Brands are, at heart, ideas and promises. China offers the world neither. So African and Asia would rather buy into the Western promises, however insincere, because at least they exist. 

The world has not been familiarised with Chinese ideas. China is fighting to create brands and networks in parts of the world that are historically part of the cultural and commercial spheres of influence of the West. Armed with just the Confucius Institute, China doesn't stand a chance against the Western ideas arsenal. Just look how easily some countries have reverted back to the safety of the ideas of the West.

The lack of a global vision risks undoing China's hard work and development of the last 40 years. This is because China has reached such a level of interdependence with the world that its future development no longer depends purely on its own skills. It increasingly needs others to cooperate with and buy into its view of the world.

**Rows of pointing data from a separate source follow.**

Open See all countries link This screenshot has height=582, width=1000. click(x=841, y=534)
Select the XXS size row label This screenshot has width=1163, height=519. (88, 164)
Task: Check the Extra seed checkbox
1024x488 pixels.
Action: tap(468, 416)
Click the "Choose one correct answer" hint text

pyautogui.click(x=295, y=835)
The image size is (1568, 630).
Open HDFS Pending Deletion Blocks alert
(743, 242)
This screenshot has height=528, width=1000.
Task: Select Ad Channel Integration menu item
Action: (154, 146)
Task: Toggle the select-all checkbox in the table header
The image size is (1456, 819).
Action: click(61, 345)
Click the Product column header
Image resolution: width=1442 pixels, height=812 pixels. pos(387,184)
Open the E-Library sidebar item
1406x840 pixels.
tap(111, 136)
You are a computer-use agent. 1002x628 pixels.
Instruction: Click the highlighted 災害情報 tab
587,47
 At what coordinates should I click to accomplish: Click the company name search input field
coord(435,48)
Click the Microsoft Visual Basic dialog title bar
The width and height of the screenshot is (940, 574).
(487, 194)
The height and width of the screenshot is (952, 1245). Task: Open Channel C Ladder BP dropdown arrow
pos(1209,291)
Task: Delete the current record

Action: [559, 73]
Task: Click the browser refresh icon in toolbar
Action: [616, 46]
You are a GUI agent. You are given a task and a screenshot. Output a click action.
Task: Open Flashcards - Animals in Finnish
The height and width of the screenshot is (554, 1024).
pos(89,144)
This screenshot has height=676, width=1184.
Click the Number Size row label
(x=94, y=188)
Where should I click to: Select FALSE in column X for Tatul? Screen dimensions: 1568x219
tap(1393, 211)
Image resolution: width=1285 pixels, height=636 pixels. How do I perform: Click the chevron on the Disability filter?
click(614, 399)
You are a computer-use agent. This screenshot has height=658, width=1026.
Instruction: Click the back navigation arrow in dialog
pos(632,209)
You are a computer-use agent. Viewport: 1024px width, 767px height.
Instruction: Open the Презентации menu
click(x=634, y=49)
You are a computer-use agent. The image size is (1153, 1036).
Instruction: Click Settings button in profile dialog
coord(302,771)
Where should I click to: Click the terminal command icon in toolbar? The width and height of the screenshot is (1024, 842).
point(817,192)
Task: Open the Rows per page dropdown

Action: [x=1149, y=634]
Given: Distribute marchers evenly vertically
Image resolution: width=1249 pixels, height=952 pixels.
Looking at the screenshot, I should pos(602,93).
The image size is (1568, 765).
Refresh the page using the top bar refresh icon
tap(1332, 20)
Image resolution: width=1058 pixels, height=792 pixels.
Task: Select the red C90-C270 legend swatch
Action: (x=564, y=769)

The more China acts timidly abroad, the more suspicious of it foreigners and their governments will become.

And the proof is that despite its constant reassurances to the contrary, China is increasingly being seen as a threat. Put differently, China needs to inspire, and it needs to aggressively convert others to its own cause.

My proposition is that it is not too late for China and its companies to become "universalist." China needs to stop being modest about its achievements, and needs to start becoming bolder with its ideas abroad to convert people to the "Chinese dream."

China espousing universalist credentials does not mean China becoming the West. Far from it, China's exported vision must be unashamedly Chinese, but it should have something for foreigners to want to be part of. It must be aspirational and positive. It must also be disruptive, challenging existing given ideas in clever and unexpected ways.

Chinese companies which followed the Western business model have underperformed simply because they are not Western. Customers just cannot relate to companies with no unique culture. It is time for China to adopt a universalist dream to get ahead.